Our kvetching kibbitzer has temporarily been quietened.
Quote:
 Originally Posted by Humble Pie Thirty days in the hole That's what they give you now Thirty days in the hole Oh, yeah Thirty days in the hole All right, all right

 2021-06-30, 13:12 #14 paulunderwood     Sep 2002 Database er0rr 1110111001112 Posts I'm amazed by Sweety's SNR and the amount ensuing noise from posters, especially in this thread about Ryan's discovery of a huge PRP. Is nothing sacred? I hope Ryan goes to 30M bits on this one. I am not saying he should do it because I say so Last fiddled with by paulunderwood on 2021-06-30 at 13:14
 2021-06-30, 14:01 #15 Dr Sardonicus     Feb 2017 Nowhere 10010110111002 Posts After my tour de force proving that (2^p + 1)/3 automatically "passes" the Rabin-Miller test to the base 2 when p > 3 is prime (and stupidly failing to point out that I had actually proven that), it occurred to me that a simple Fermat PRP test for (2^p + 1)/3 to any base is easily refined to a Rabin-Miller test in this case since (N-1)/2 is odd, and for small bases the results are predictable using pencil-and-paper calculations. We have N = (2^15135397+1)/3 Clearly N == -1 (mod 4). For base b = 3, 5, 7, and 11, reducing the exponent mod 6, 4, 6, and 10 respectively, we find that 3*N == 3 (mod 9) so that N == 1 (mod 3), N == 1 (mod 5), N == 1 (mod 7), and N == -1 (mod 11). Assuming N is prime, applying the law of quadratic reciprocity tells us that (3/N) = (-1/N)(-3/N) = (-1)(N/3) = -1 (5/N) = (N/5) = +1 (7/N) = (-1/N)(-7/N) = (-1)(N/7) = -1 (11/N) = (-1/N)(-11/N) = (-1)(N/11) = (-1)(-1) = +1, so if N is prime, 3^((N-1)/2) == -1 (mod N) 5^((N-1)/2) == +1 (mod N) 7^((N-1)/2) == -1 (mod N), and 11^((N-1)/2) == +1 (mod N). If any of these congruences fail to hold, that would prove that N is composite. Further, if any of these residues were anything other than 1 or -1 (mod N), it would give a proper factorization of N. I am confident that ryanp et al know all this, and checked all this. Someone who natters that "you should run a Rabin-Miller test" without even bothering to do the above paper-and-pencil calculations (and perhaps doesn't even know how), or considering that they might be addressing their quibbling to people who know all this and have almost certainly already done the calculations, should IMO thank God for His infinite mercy in not issuing a permanent ban.
2021-07-01, 00:20   #16
ryanp

Jun 2012
Boulder, CO

313 Posts

Quote:
 Originally Posted by paulunderwood I hope Ryan goes to 30M bits on this one. I am not saying he should do it because I say so
I may, but most likely it will be later this summer.

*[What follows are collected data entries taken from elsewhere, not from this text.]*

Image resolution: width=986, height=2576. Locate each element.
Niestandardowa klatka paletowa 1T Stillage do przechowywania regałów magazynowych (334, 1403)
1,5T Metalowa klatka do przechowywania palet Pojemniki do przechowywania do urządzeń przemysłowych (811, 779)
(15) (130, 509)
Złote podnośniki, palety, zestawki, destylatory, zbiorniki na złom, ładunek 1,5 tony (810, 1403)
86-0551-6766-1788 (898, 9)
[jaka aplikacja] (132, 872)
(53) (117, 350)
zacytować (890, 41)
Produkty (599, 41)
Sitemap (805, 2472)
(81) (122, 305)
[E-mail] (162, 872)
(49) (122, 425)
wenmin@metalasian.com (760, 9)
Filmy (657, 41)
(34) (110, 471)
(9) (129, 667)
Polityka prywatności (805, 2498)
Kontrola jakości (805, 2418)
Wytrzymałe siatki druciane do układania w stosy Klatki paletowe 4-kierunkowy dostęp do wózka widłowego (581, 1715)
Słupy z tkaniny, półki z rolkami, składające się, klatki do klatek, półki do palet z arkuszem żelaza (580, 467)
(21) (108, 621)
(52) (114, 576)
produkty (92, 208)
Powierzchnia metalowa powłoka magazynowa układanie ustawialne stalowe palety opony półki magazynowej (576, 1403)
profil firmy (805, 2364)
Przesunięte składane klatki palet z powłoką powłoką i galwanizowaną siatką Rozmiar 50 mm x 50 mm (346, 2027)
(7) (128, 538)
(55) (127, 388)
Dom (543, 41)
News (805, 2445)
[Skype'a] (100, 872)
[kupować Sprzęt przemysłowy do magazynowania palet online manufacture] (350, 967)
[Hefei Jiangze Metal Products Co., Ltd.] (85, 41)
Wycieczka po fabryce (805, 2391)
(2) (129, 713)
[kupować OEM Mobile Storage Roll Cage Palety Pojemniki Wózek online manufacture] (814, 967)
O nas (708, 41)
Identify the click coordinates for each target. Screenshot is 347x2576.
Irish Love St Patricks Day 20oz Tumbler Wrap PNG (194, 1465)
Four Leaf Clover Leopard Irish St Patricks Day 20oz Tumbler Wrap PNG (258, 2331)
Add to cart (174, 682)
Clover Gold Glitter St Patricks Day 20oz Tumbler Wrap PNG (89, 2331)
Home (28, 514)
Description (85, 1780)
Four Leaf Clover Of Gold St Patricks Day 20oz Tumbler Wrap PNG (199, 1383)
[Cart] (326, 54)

Also, LLR with "all the switches" reports:

Code:
(2^15135397+1)/3 is BPSW and Frobenius PRP! (P = 1, Q = 3, D = -11)  Time : 51568.343 sec.

 2021-07-12, 17:21 #17 ryanp     Jun 2012 Boulder, CO 1001110012 Posts I've now searched the whole 13M...19M range and should finish up to 20M this week.